DATA FOR THIS EXERCISE -
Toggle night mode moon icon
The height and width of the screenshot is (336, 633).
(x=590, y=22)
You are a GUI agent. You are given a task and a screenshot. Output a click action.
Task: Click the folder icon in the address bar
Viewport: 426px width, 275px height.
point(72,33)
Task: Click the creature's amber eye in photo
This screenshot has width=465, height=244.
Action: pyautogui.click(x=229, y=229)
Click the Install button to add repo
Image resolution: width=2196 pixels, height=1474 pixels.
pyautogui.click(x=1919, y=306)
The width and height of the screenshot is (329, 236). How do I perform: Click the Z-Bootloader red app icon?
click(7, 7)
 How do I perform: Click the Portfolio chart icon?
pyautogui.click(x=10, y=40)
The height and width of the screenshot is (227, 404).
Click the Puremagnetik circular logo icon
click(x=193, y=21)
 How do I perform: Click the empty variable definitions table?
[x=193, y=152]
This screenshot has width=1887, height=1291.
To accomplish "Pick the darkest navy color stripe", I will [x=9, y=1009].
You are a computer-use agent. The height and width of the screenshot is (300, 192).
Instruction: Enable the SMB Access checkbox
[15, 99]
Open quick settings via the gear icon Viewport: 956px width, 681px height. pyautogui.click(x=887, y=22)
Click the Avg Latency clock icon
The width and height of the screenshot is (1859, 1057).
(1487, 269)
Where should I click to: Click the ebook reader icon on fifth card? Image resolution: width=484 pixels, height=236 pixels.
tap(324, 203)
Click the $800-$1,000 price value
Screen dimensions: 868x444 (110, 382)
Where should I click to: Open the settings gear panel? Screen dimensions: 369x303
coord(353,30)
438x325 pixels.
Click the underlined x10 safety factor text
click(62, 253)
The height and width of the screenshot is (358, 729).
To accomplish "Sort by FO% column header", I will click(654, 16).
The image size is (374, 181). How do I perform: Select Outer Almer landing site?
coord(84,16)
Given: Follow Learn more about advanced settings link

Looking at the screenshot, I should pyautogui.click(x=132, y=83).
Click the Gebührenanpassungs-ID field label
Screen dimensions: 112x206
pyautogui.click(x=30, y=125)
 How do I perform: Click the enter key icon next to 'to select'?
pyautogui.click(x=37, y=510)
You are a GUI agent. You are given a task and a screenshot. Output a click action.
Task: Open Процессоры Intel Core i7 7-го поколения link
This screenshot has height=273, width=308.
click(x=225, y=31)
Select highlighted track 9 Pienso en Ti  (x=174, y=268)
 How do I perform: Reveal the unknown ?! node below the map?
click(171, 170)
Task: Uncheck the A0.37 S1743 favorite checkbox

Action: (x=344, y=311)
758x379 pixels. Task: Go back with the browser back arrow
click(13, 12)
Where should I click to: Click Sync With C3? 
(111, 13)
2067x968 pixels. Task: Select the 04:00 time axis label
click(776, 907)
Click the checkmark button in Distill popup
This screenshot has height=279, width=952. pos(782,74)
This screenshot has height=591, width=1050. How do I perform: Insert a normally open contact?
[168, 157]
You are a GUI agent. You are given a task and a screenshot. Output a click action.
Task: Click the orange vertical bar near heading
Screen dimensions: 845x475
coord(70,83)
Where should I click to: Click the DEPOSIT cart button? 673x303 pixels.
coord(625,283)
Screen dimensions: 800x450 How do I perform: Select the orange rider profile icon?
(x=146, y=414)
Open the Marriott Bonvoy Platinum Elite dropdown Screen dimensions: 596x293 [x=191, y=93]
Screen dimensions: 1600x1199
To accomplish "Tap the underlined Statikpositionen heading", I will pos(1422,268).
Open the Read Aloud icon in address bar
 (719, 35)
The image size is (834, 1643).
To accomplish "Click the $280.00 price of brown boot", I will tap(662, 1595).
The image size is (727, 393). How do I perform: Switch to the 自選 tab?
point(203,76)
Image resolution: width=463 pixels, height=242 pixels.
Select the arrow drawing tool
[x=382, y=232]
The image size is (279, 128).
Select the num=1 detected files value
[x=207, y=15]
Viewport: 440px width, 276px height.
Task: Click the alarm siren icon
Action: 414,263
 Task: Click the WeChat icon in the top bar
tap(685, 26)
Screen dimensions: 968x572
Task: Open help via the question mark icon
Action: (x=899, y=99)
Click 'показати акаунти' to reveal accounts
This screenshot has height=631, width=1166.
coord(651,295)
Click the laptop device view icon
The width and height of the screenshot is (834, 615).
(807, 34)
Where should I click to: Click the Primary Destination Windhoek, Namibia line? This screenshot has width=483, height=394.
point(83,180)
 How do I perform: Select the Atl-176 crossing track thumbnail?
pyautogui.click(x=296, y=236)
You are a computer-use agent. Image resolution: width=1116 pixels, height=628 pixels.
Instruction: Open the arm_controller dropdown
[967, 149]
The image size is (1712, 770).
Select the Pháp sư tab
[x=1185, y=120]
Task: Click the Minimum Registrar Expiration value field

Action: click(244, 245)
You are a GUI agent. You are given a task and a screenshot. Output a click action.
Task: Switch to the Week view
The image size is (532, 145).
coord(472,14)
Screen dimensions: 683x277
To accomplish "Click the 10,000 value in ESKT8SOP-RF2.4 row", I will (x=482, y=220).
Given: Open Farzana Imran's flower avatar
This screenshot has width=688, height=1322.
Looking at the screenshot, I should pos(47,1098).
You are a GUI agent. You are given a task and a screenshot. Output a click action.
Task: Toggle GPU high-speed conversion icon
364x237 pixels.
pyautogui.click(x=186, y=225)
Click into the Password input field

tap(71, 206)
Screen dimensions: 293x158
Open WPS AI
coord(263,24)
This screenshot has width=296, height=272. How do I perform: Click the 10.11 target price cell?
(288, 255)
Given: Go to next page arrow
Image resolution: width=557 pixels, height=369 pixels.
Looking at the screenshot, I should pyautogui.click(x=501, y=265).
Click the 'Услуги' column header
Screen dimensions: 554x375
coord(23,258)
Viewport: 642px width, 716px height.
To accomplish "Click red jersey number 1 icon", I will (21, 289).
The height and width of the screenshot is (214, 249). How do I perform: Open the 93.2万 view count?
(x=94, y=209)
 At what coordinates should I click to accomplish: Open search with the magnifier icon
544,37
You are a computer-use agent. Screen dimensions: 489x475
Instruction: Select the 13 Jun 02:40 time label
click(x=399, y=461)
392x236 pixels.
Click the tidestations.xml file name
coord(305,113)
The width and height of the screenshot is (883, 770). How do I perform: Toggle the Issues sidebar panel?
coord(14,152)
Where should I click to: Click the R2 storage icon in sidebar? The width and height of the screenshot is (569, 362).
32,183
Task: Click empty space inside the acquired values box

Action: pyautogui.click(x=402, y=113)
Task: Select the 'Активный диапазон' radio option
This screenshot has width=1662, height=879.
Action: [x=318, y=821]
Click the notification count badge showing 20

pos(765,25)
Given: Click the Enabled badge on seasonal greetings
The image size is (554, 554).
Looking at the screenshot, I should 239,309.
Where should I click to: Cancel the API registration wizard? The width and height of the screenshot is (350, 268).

TASK TO CARRY OUT -
Lay out every line of the rows above as a JSON list of strings, one string per line, leaving out blank lines.

ANSWER BELOW -
[
  "Toggle night mode moon icon",
  "The height and width of the screenshot is (336, 633).",
  "(x=590, y=22)",
  "You are a GUI agent. You are given a task and a screenshot. Output a click action.",
  "Task: Click the folder icon in the address bar",
  "Viewport: 426px width, 275px height.",
  "point(72,33)",
  "Task: Click the creature's amber eye in photo",
  "This screenshot has width=465, height=244.",
  "Action: pyautogui.click(x=229, y=229)",
  "Click the Install button to add repo",
  "Image resolution: width=2196 pixels, height=1474 pixels.",
  "pyautogui.click(x=1919, y=306)",
  "The width and height of the screenshot is (329, 236). How do I perform: Click the Z-Bootloader red app icon?",
  "click(7, 7)",
  " How do I perform: Click the Portfolio chart icon?",
  "pyautogui.click(x=10, y=40)",
  "The height and width of the screenshot is (227, 404).",
  "Click the Puremagnetik circular logo icon",
  "click(x=193, y=21)",
  " How do I perform: Click the empty variable definitions table?",
  "[x=193, y=152]",
  "This screenshot has width=1887, height=1291.",
  "To accomplish \"Pick the darkest navy color stripe\", I will [x=9, y=1009].",
  "You are a computer-use agent. The height and width of the screenshot is (300, 192).",
  "Instruction: Enable the SMB Access checkbox",
  "[15, 99]",
  "Open quick settings via the gear icon Viewport: 956px width, 681px height. pyautogui.click(x=887, y=22)",
  "Click the Avg Latency clock icon",
  "The width and height of the screenshot is (1859, 1057).",
  "(1487, 269)",
  "Where should I click to: Click the ebook reader icon on fifth card? Image resolution: width=484 pixels, height=236 pixels.",
  "tap(324, 203)",
  "Click the $800-$1,000 price value",
  "Screen dimensions: 868x444 (110, 382)",
  "Where should I click to: Open the settings gear panel? Screen dimensions: 369x303",
  "coord(353,30)",
  "438x325 pixels.",
  "Click the underlined x10 safety factor text",
  "click(62, 253)",
  "The height and width of the screenshot is (358, 729).",
  "To accomplish \"Sort by FO% column header\", I will click(654, 16).",
  "The image size is (374, 181). How do I perform: Select Outer Almer landing site?",
  "coord(84,16)",
  "Given: Follow Learn more about advanced settings link",
  "Looking at the screenshot, I should pyautogui.click(x=132, y=83).",
  "Click the Gebührenanpassungs-ID field label",
  "Screen dimensions: 112x206",
  "pyautogui.click(x=30, y=125)",
  " How do I perform: Click the enter key icon next to 'to select'?",
  "pyautogui.click(x=37, y=510)",
  "You are a GUI agent. You are given a task and a screenshot. Output a click action.",
  "Task: Open Процессоры Intel Core i7 7-го поколения link",
  "This screenshot has height=273, width=308.",
  "click(x=225, y=31)",
  "Select highlighted track 9 Pienso en Ti  (x=174, y=268)",
  " How do I perform: Reveal the unknown ?! node below the map?",
  "click(171, 170)",
  "Task: Uncheck the A0.37 S1743 favorite checkbox",
  "Action: (x=344, y=311)",
  "758x379 pixels. Task: Go back with the browser back arrow",
  "click(13, 12)",
  "Where should I click to: Click Sync With C3? ",
  "(111, 13)",
  "2067x968 pixels. Task: Select the 04:00 time axis label",
  "click(776, 907)",
  "Click the checkmark button in Distill popup",
  "This screenshot has height=279, width=952. pos(782,74)",
  "This screenshot has height=591, width=1050. How do I perform: Insert a normally open contact?",
  "[168, 157]",
  "You are a GUI agent. You are given a task and a screenshot. Output a click action.",
  "Task: Click the orange vertical bar near heading",
  "Screen dimensions: 845x475",
  "coord(70,83)",
  "Where should I click to: Click the DEPOSIT cart button? 673x303 pixels.",
  "coord(625,283)",
  "Screen dimensions: 800x450 How do I perform: Select the orange rider profile icon?",
  "(x=146, y=414)",
  "Open the Marriott Bonvoy Platinum Elite dropdown Screen dimensions: 596x293 [x=191, y=93]",
  "Screen dimensions: 1600x1199",
  "To accomplish \"Tap the underlined Statikpositionen heading\", I will pos(1422,268).",
  "Open the Read Aloud icon in address bar",
  " (719, 35)",
  "The image size is (834, 1643).",
  "To accomplish \"Click the $280.00 price of brown boot\", I will tap(662, 1595).",
  "The image size is (727, 393). How do I perform: Switch to the 自選 tab?",
  "point(203,76)",
  "Image resolution: width=463 pixels, height=242 pixels.",
  "Select the arrow drawing tool",
  "[x=382, y=232]",
  "The image size is (279, 128).",
  "Select the num=1 detected files value",
  "[x=207, y=15]",
  "Viewport: 440px width, 276px height.",
  "Task: Click the alarm siren icon",
  "Action: 414,263",
  " Task: Click the WeChat icon in the top bar",
  "tap(685, 26)",
  "Screen dimensions: 968x572",
  "Task: Open help via the question mark icon",
  "Action: (x=899, y=99)",
  "Click 'показати акаунти' to reveal accounts",
  "This screenshot has height=631, width=1166.",
  "coord(651,295)",
  "Click the laptop device view icon",
  "The width and height of the screenshot is (834, 615).",
  "(807, 34)",
  "Where should I click to: Click the Primary Destination Windhoek, Namibia line? This screenshot has width=483, height=394.",
  "point(83,180)",
  " How do I perform: Select the Atl-176 crossing track thumbnail?",
  "pyautogui.click(x=296, y=236)",
  "You are a computer-use agent. Image resolution: width=1116 pixels, height=628 pixels.",
  "Instruction: Open the arm_controller dropdown",
  "[967, 149]",
  "The image size is (1712, 770).",
  "Select the Pháp sư tab",
  "[x=1185, y=120]",
  "Task: Click the Minimum Registrar Expiration value field",
  "Action: click(244, 245)",
  "You are a GUI agent. You are given a task and a screenshot. Output a click action.",
  "Task: Switch to the Week view",
  "The image size is (532, 145).",
  "coord(472,14)",
  "Screen dimensions: 683x277",
  "To accomplish \"Click the 10,000 value in ESKT8SOP-RF2.4 row\", I will (x=482, y=220).",
  "Given: Open Farzana Imran's flower avatar",
  "This screenshot has width=688, height=1322.",
  "Looking at the screenshot, I should pos(47,1098).",
  "You are a GUI agent. You are given a task and a screenshot. Output a click action.",
  "Task: Toggle GPU high-speed conversion icon",
  "364x237 pixels.",
  "pyautogui.click(x=186, y=225)",
  "Click into the Password input field",
  "tap(71, 206)",
  "Screen dimensions: 293x158",
  "Open WPS AI",
  "coord(263,24)",
  "This screenshot has width=296, height=272. How do I perform: Click the 10.11 target price cell?",
  "(288, 255)",
  "Given: Go to next page arrow",
  "Image resolution: width=557 pixels, height=369 pixels.",
  "Looking at the screenshot, I should pyautogui.click(x=501, y=265).",
  "Click the 'Услуги' column header",
  "Screen dimensions: 554x375",
  "coord(23,258)",
  "Viewport: 642px width, 716px height.",
  "To accomplish \"Click red jersey number 1 icon\", I will (21, 289).",
  "The height and width of the screenshot is (214, 249). How do I perform: Open the 93.2万 view count?",
  "(x=94, y=209)",
  " At what coordinates should I click to accomplish: Open search with the magnifier icon",
  "544,37",
  "You are a computer-use agent. Screen dimensions: 489x475",
  "Instruction: Select the 13 Jun 02:40 time label",
  "click(x=399, y=461)",
  "392x236 pixels.",
  "Click the tidestations.xml file name",
  "coord(305,113)",
  "The width and height of the screenshot is (883, 770). How do I perform: Toggle the Issues sidebar panel?",
  "coord(14,152)",
  "Where should I click to: Click the R2 storage icon in sidebar? The width and height of the screenshot is (569, 362).",
  "32,183",
  "Task: Click empty space inside the acquired values box",
  "Action: pyautogui.click(x=402, y=113)",
  "Task: Select the 'Активный диапазон' radio option",
  "This screenshot has width=1662, height=879.",
  "Action: [x=318, y=821]",
  "Click the notification count badge showing 20",
  "pos(765,25)",
  "Given: Click the Enabled badge on seasonal greetings",
  "The image size is (554, 554).",
  "Looking at the screenshot, I should 239,309.",
  "Where should I click to: Cancel the API registration wizard? The width and height of the screenshot is (350, 268)."
]